Copy exactly the lines from the one containing "Image resolution: width=1280" through the last line of the records below, both included, and leave out the pictures.
----- AVAILABLE DATA -----
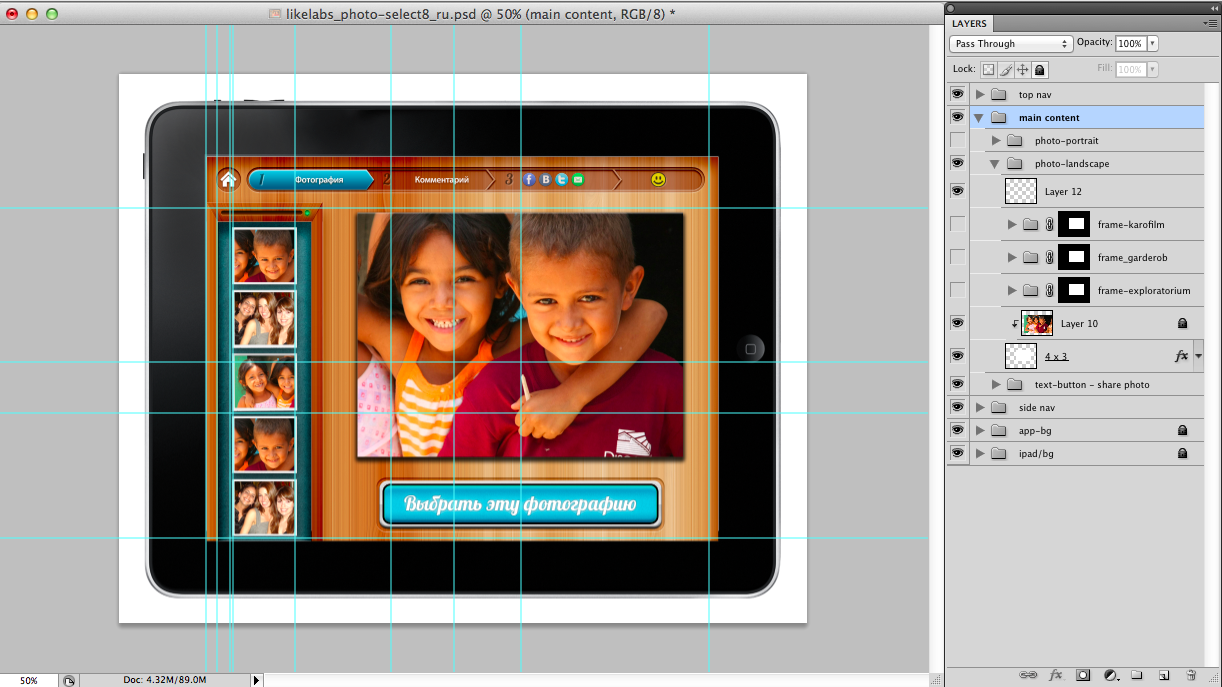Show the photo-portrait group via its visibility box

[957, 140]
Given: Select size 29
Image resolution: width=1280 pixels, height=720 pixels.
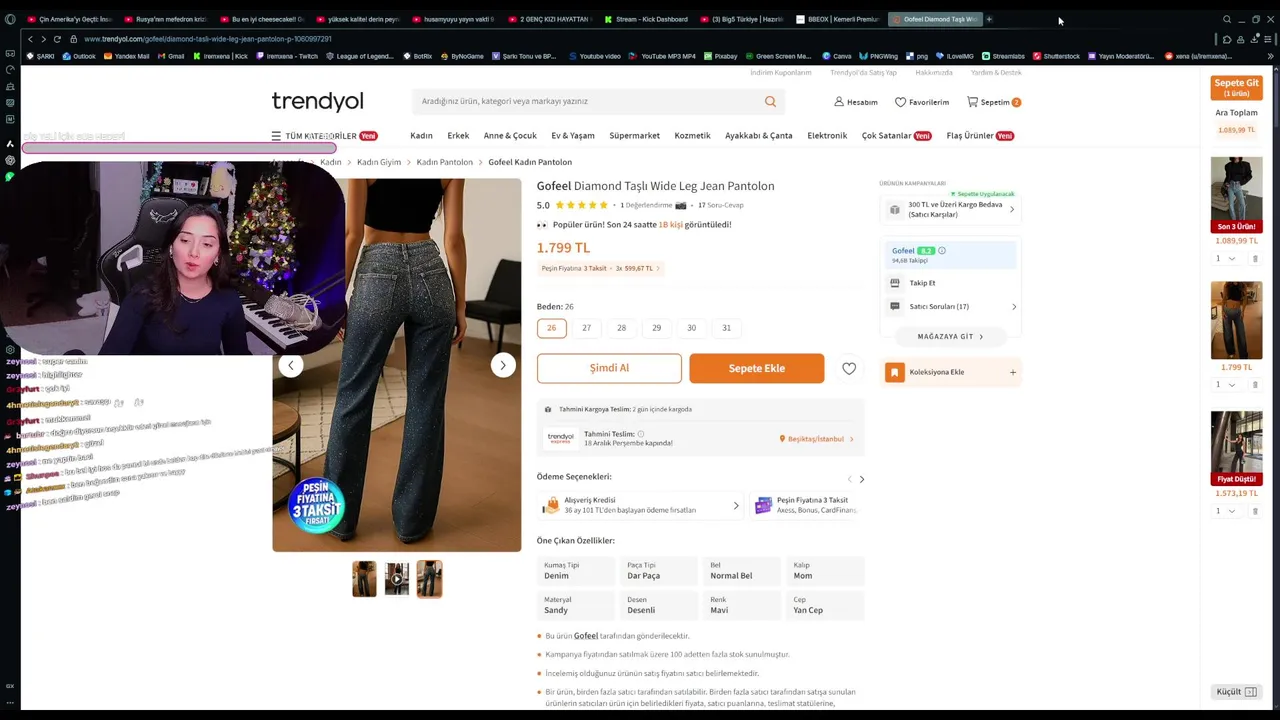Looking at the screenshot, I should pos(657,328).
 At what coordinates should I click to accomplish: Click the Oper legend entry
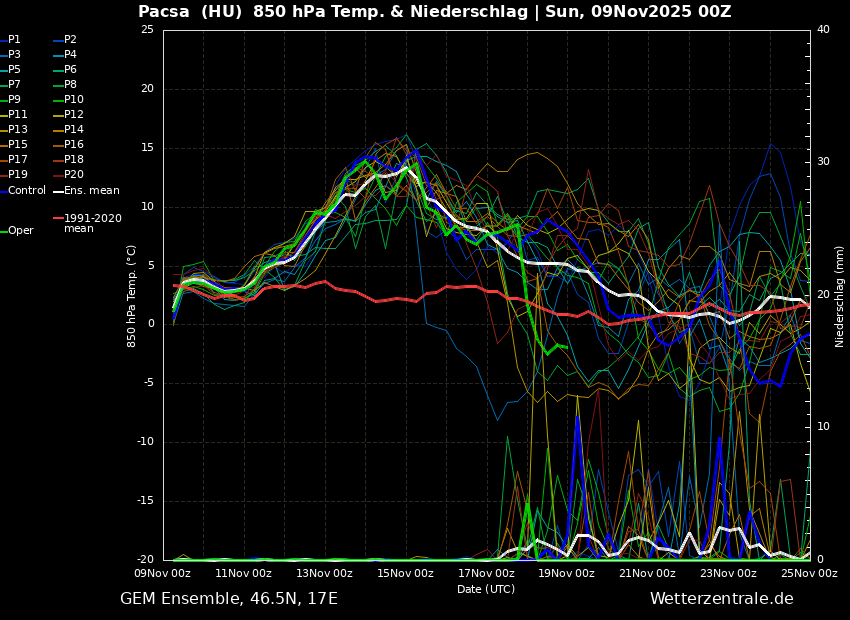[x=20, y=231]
-----
WRITTEN RESPONSE:
Image resolution: width=1280 pixels, height=720 pixels.
Looking at the screenshot, I should pos(657,328).
 At what coordinates should I click to accomplish: Click the Oper legend entry
[x=20, y=231]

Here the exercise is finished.